Aus "eigenen Reihen"

Harsche Kritik am Abzug Österreichs vom Golan

Österreich
08.06.2013 13:13
Seit der Ankündigung, dass Österreich seine Soldaten vom Golan abziehen wird, ist man darum bemüht, einen Nachfolger für den größten Truppensteller in der Region zu finden. Russlands Beteiligungsangebot wurde bereits abgelehnt - und auch wenn jetzt noch kein Ersatz gefunden wurde, steht nach der Sitzung des UN-Sicherheitsrates am Freitagabend jedenfalls fest, dass die Mission fortgeführt wird.
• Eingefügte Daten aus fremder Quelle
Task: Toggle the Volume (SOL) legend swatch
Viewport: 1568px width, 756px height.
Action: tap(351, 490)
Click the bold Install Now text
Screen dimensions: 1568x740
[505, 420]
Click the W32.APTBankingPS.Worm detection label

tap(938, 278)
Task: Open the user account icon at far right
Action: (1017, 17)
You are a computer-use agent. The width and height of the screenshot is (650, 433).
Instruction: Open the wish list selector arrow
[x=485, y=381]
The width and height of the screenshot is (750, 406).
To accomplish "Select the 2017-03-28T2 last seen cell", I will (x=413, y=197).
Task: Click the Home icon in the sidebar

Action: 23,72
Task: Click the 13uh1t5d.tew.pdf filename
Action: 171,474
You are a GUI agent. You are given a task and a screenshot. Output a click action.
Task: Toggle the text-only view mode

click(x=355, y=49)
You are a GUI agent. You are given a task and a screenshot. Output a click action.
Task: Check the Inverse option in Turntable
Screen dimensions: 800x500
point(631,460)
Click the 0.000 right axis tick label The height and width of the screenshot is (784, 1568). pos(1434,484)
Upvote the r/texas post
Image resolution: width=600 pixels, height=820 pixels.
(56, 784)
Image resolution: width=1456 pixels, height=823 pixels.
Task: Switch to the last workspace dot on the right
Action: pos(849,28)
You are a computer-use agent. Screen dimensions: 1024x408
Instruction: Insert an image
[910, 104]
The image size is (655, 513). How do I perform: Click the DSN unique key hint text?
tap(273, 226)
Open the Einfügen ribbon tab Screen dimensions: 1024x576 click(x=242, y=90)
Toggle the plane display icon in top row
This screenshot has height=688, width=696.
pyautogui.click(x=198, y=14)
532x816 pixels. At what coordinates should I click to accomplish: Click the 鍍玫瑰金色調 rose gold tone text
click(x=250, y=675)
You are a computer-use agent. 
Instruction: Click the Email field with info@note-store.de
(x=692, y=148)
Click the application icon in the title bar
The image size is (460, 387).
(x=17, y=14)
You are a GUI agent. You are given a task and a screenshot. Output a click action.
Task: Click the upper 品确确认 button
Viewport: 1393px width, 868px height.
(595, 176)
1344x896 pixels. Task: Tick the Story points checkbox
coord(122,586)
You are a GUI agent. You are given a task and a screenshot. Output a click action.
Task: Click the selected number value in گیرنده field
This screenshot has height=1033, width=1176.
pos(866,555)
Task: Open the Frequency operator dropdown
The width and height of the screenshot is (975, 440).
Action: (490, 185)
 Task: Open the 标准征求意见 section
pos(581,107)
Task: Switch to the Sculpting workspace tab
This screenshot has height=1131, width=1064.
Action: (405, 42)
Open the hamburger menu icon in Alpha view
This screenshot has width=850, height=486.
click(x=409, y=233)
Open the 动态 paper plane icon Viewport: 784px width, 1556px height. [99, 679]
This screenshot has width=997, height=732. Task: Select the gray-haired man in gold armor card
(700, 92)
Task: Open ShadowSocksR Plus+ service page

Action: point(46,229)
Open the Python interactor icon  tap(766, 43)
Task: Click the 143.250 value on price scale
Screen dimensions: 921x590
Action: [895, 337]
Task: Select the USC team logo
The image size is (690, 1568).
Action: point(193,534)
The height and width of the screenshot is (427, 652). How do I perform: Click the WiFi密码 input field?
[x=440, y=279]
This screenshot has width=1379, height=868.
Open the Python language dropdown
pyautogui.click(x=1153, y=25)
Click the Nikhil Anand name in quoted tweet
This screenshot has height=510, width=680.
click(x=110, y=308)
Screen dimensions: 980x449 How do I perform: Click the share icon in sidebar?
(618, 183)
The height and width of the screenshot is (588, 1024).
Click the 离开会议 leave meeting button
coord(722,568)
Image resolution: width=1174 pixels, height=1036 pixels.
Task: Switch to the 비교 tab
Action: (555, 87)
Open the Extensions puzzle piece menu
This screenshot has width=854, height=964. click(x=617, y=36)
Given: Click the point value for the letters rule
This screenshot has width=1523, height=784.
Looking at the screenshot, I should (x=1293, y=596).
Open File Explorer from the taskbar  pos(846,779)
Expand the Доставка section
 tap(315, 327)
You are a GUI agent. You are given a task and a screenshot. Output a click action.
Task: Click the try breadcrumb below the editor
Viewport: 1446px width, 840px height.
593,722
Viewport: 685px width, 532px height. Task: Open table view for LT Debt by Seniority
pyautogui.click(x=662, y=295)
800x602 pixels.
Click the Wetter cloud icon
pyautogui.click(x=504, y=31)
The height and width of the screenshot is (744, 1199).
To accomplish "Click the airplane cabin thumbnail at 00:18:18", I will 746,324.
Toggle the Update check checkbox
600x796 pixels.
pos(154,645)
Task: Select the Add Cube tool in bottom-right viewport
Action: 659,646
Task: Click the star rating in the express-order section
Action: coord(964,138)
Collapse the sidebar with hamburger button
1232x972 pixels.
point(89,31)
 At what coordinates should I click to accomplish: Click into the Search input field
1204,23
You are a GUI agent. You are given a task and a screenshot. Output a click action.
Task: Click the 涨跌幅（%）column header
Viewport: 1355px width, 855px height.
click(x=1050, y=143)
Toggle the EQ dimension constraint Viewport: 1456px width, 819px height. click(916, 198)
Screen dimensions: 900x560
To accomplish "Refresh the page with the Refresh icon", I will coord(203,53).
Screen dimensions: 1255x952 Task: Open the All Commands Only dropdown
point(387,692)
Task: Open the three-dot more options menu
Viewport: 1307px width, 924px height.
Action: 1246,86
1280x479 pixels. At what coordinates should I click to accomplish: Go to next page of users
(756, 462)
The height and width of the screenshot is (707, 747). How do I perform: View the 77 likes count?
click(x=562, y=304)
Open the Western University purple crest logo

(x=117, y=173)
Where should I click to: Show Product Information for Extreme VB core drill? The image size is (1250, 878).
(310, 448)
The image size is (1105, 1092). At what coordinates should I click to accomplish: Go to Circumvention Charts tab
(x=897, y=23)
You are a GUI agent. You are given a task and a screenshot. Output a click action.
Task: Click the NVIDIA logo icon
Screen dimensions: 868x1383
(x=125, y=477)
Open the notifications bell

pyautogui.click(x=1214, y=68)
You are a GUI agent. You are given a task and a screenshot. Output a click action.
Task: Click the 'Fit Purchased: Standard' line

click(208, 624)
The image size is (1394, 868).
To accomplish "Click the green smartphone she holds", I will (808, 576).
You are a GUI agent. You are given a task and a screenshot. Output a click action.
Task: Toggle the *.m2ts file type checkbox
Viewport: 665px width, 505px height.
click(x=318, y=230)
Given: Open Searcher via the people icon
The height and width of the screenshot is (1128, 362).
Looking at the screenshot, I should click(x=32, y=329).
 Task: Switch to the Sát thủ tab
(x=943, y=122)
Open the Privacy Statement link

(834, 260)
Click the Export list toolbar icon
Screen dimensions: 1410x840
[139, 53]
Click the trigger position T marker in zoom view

In Anbetracht des raschen Abzugplans der Österreicher hagelt es nun allerdings massenhaft Kritik - vor allem aus den "eigenen Reihen".

Der frühere Verteidigungsminister und jetzige Tiroler Landeshauptmann Günther Platter meldete sich am Samstag in der "Tiroler Tageszeitung" zu Wort und erklärte, er sei für eine "Prüfung des Truppenabzugs im Sinne der Solidarität und der Staatengemeinschaft". Platter forderte Verteidigungsminister Gerald Klug zudem auf, den Beschluss noch einmal "genauestens zu prüfen". "Selbstverständlich geht die Sicherheit der Soldaten vor, aber nur aus einem Bauchgefühl heraus zu entscheiden, ist falsch", wird Platter zitiert.

Offiziere: "Österreich ließ heiße Kartoffel fallen"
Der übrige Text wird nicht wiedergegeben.